LONDON.- Renaissance Impressions: Chiaroscuro woodcuts from the Collections of Georg Baselitz and the Albertina, Vienna examines the artistic development of the revolutionary, yet short lived, printing technique of the chiaroscuro woodcut in the sixteenth century. Often based on designs by celebrated Renaissance masters such as Parmigianino, Raphael and Titian depicting well-known biblical scenes and legends, chiaroscuro woodcuts were the first colour prints that made dramatic use of light and shadow – chiaroscuro – to suggest form, volume and depth. The exhibition presents over 100 rare prints by artists from Germany, Italy and The Netherlands held at the Albertina Museum in Vienna and in the personal collection of the Honorary Royal Academician, Georg Baselitz. 

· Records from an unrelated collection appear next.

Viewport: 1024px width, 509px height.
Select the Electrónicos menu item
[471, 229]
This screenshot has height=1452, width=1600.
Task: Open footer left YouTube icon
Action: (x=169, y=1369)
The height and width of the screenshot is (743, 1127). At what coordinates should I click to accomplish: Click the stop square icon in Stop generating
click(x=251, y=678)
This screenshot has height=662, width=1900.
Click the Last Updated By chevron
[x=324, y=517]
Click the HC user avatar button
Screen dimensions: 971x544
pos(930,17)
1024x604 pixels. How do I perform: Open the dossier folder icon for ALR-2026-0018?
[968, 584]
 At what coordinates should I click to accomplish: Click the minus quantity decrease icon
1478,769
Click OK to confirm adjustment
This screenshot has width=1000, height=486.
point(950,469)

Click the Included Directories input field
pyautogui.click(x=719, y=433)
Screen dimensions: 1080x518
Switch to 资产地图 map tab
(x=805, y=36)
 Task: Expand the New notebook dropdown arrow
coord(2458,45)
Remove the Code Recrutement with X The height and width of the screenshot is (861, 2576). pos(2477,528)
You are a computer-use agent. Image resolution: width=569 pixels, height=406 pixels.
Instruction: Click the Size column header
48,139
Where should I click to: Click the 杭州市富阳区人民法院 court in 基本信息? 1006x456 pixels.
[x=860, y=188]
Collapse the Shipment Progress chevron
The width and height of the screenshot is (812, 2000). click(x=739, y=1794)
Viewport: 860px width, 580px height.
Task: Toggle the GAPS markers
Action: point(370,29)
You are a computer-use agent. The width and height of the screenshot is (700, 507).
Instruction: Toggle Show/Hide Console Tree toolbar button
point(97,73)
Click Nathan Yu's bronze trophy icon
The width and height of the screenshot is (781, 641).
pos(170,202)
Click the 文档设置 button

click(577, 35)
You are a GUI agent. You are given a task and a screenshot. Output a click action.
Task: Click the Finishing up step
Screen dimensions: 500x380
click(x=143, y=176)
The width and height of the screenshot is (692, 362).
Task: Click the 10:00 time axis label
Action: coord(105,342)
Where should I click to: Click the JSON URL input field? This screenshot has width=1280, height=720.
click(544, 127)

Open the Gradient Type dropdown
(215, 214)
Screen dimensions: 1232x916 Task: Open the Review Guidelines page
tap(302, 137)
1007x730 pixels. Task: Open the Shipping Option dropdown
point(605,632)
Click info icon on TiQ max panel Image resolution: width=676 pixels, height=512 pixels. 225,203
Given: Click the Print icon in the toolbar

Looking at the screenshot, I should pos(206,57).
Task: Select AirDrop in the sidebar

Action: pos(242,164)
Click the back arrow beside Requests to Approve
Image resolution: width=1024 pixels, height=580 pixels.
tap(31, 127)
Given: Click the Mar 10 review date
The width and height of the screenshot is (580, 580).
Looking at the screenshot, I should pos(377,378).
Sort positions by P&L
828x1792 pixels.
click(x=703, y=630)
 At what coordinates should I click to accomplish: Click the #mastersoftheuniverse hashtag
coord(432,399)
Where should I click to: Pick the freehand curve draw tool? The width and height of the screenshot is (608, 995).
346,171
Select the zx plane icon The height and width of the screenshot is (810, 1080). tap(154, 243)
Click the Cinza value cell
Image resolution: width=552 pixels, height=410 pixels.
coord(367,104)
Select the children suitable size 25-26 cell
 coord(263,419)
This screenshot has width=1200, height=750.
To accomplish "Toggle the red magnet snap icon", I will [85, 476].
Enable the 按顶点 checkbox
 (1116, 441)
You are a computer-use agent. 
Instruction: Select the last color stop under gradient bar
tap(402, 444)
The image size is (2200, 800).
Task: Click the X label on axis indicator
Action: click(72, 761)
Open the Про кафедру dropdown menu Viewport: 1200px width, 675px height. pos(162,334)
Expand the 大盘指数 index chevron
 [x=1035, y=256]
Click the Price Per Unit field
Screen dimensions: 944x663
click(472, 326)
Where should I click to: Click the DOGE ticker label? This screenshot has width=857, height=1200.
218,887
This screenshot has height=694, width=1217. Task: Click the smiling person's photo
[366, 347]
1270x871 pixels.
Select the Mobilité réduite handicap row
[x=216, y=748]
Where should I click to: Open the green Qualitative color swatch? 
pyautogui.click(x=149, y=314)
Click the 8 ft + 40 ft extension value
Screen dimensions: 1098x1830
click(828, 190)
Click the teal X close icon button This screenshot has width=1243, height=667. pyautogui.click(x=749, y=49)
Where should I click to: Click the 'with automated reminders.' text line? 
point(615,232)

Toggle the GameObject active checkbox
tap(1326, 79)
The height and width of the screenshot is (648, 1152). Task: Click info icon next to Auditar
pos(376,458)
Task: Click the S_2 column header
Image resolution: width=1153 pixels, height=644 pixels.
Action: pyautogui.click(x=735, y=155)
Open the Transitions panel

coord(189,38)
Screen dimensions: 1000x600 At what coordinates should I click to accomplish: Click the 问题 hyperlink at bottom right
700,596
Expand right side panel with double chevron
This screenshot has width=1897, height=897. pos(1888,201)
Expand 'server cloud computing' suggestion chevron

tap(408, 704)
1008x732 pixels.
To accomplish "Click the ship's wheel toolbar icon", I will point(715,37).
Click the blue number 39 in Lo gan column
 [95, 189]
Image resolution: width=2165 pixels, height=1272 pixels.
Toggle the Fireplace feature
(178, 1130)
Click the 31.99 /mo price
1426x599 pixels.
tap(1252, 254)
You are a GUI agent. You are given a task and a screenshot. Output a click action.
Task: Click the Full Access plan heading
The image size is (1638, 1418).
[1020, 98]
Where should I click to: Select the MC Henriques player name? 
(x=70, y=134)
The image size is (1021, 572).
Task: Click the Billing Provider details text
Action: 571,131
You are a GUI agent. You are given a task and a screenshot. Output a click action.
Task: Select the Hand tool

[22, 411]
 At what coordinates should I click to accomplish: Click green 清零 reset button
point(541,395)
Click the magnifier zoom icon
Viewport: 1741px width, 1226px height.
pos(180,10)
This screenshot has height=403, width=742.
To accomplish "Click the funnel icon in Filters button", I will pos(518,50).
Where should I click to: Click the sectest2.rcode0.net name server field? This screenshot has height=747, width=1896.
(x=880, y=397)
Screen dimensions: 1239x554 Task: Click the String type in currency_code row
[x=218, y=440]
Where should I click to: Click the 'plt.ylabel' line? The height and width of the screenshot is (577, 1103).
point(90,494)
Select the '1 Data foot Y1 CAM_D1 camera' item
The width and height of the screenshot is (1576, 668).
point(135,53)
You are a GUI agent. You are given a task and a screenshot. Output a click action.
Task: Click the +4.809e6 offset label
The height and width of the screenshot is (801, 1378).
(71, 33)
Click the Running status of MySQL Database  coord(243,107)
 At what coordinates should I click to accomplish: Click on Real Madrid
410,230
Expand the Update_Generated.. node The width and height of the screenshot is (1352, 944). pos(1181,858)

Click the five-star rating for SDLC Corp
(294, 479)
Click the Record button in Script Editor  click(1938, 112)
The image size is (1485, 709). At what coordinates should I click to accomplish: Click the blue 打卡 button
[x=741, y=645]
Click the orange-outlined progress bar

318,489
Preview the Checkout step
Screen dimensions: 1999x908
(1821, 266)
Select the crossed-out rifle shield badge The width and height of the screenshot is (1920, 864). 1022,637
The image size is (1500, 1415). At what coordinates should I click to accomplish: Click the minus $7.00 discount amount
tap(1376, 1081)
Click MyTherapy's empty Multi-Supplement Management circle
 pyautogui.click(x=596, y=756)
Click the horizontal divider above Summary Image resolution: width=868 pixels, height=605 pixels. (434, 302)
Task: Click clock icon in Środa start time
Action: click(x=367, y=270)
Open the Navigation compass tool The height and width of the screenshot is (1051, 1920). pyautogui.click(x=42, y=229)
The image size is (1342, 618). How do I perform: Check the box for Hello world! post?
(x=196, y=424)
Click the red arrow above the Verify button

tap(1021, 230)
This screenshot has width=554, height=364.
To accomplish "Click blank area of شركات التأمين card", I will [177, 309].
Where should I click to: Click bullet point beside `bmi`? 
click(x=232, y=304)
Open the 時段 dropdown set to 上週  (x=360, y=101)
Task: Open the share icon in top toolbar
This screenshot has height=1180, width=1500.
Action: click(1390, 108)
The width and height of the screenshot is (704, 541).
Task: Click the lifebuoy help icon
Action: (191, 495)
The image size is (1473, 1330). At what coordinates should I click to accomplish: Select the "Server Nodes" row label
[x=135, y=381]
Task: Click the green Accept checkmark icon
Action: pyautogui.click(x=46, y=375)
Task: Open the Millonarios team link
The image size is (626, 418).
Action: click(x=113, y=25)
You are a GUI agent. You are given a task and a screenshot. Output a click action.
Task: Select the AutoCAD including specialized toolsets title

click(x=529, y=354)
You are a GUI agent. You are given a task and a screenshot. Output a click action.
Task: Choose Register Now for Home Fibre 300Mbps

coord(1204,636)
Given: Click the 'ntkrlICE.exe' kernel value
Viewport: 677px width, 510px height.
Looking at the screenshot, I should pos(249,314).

In the early 1500s, several printmakers competed to claim authorship of the chiaroscuro woodcut. In Germany, the artist Lucas Cranach even back-dated two of his works to prove that he had invented the new technique. It is however widely thought that the first known example came from his compatriot Hans Burgkmair the Elder, with his depiction of Emperor Maximilian on Horseback, 1508, commissioned on the year of his coronation. This novel, complex printing method involved supplementing the black line block (the key block) with one or several tone blocks to create gradations of colour from light to dark for aesthetic effect. The result produced greater depth, plasticity of form, atmosphere and pictorial quality than the earlier, plainer woodcuts. The making of chiaroscuro woodcuts involved collaboration between the artist, responsible for drawing the design, and the craftsman, whose role was to carve it in relief on the woodblock. St George and the Dragon, c. 1508–10, for instance, is signed by both Burgkmair and the Antwerp woodcutter, Jost de Negker. 

The chiaroscuro woodcut was adopted by other German artists, including Hans Baldung Grien and Hans Wechtlin from the circle of Albrecht Dürer, and subsequently further developed in Italy and the Netherlands. A few years after its invention in Germany, the celebrated Italian artist Ugo da Carpi, who also claimed to have pioneered the medium, made his mark with such works as The Miraculous Draught of Fishes, c. 1523–27, and Archimedes (?), c. 1518-1520 after Raphael. Unlike his Northern European counterparts, Ugo da Carpi cut his own woodblocks and increasingly avoided the use of the black key block, working exclusively with tone blocks. His innovative use of the chiaroscuro woodcut, such as unevenly cut colour fields led to works that have a more painterly character, as if they had been modelled in colour and light. His successors, Antonio da Trento and Niccolò Vicentino advanced the technique and influenced other artists such as Domenico Beccafumi in Siena and Andrea Andreani, whose Rape of a Sabine Woman, 1584, inspired by Giambologna’s famous sculpture in Florence and printed in several versions, will be on display. 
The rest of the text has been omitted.